Work to be completed
Please copy the albariño wine passage below word for word, from "The first time" to "Spain’s Atlantic coast.".

The first time I tasted a lees-aged albariño was five years ago, inside the thick stone walls of the Palacio de Fefiñanes, a baronial pile from 1647 in the town of Cambados on Spain’s Atlantic coast.
Fefiñanes is home to the most “classical” wine producer in the region, the first producer in Rías Baixas to bottle albariño back in 1928.
“Really delicious. We all end up swallowing some,” records my notebook. Please believe me when I say this is something professional tasters rarely do.
And now, lees-aged albariño (“lees” refers to dead yeast cells – apologies for the fact that this does not sound at all appetising, but it’s the same idea as muscadet sur lie if that helps) is popping up everywhere.
The “ordinary” style of albariño is probably already familiar to you: a fresh breeze of a white wine that tastes of white peaches and sea air and is famously brilliant with seafood.

Provided records
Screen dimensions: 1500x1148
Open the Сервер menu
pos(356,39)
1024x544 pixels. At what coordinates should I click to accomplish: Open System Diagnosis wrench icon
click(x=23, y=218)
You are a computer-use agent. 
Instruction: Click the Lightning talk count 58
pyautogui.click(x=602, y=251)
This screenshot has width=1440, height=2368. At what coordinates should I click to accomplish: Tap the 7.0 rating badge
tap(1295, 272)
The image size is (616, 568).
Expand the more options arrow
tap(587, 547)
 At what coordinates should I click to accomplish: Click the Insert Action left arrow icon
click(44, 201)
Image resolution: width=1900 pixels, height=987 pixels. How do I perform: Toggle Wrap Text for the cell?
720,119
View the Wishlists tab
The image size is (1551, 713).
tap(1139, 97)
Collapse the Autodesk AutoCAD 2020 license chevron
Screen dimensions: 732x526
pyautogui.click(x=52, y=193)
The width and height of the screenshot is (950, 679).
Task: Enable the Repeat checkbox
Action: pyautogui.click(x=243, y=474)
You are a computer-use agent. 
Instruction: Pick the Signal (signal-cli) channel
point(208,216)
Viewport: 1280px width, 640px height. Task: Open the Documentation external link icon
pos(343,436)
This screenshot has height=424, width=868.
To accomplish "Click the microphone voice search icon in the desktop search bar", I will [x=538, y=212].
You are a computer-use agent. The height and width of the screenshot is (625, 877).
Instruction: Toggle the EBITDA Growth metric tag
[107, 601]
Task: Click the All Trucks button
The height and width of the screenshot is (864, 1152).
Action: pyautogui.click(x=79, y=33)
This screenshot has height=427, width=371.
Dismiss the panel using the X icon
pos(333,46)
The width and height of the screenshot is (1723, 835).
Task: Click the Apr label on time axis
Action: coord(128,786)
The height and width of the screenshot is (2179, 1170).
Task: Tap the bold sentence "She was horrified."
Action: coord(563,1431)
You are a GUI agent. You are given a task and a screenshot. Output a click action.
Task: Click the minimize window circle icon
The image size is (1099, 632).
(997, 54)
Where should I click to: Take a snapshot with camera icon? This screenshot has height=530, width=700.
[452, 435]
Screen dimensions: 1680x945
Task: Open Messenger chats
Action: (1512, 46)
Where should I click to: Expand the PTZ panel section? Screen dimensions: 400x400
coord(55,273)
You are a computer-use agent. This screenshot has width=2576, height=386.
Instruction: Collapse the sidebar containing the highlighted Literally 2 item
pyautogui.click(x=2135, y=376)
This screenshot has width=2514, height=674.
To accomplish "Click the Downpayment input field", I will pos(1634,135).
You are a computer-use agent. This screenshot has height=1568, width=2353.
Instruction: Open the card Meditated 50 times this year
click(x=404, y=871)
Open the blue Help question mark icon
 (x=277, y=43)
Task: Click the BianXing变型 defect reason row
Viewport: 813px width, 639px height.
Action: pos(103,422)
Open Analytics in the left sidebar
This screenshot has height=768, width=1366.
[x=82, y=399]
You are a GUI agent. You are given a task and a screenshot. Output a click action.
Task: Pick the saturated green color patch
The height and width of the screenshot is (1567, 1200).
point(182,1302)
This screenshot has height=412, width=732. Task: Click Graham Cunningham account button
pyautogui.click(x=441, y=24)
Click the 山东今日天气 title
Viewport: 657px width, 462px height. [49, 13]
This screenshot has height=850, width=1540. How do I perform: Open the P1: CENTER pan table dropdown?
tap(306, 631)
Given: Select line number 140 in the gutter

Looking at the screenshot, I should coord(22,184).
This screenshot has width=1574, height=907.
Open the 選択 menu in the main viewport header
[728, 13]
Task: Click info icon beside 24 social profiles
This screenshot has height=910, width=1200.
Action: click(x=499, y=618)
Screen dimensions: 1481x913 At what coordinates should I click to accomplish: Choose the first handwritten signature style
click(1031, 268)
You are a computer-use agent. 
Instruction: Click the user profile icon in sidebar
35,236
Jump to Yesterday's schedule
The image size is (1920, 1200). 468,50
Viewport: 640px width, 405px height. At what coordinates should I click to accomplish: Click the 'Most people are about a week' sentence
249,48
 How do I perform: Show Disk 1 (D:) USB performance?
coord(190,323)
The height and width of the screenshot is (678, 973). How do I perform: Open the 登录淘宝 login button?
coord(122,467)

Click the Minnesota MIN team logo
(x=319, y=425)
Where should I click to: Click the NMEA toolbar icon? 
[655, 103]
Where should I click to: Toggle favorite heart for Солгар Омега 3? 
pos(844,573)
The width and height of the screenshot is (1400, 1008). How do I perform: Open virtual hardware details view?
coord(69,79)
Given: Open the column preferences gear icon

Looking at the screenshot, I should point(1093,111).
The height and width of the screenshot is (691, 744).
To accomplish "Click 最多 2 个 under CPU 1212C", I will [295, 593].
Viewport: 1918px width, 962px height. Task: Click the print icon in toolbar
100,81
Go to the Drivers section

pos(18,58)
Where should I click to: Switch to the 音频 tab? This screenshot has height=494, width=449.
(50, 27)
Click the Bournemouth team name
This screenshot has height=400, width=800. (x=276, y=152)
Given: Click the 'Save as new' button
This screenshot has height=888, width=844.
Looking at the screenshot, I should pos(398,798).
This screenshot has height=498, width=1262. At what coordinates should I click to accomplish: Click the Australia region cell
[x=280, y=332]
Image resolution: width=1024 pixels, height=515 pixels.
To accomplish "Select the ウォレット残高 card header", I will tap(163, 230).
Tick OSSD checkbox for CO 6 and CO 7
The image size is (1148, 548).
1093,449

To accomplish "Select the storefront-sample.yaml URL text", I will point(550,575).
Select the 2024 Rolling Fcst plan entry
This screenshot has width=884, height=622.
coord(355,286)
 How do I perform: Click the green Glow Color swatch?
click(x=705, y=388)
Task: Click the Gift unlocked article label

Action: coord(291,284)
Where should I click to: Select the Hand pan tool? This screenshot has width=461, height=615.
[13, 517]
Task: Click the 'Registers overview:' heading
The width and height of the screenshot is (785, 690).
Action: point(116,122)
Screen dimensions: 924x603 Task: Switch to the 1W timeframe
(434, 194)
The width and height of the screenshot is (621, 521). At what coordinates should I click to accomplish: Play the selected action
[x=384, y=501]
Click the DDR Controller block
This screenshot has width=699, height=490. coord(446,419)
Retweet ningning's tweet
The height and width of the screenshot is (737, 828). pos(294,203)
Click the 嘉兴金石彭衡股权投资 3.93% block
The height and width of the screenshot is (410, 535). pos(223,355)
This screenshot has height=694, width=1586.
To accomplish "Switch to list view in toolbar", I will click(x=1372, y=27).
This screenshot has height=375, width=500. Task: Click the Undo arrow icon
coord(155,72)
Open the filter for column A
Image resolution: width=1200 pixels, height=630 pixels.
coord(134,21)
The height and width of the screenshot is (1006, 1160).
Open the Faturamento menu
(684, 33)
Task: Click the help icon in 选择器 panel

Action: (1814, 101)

Solution below
The first time I tasted a lees-aged albariño was five years ago, inside the thick stone walls of the Palacio de Fefiñanes, a baronial pile from 1647 in the town of Cambados on Spain’s Atlantic coast.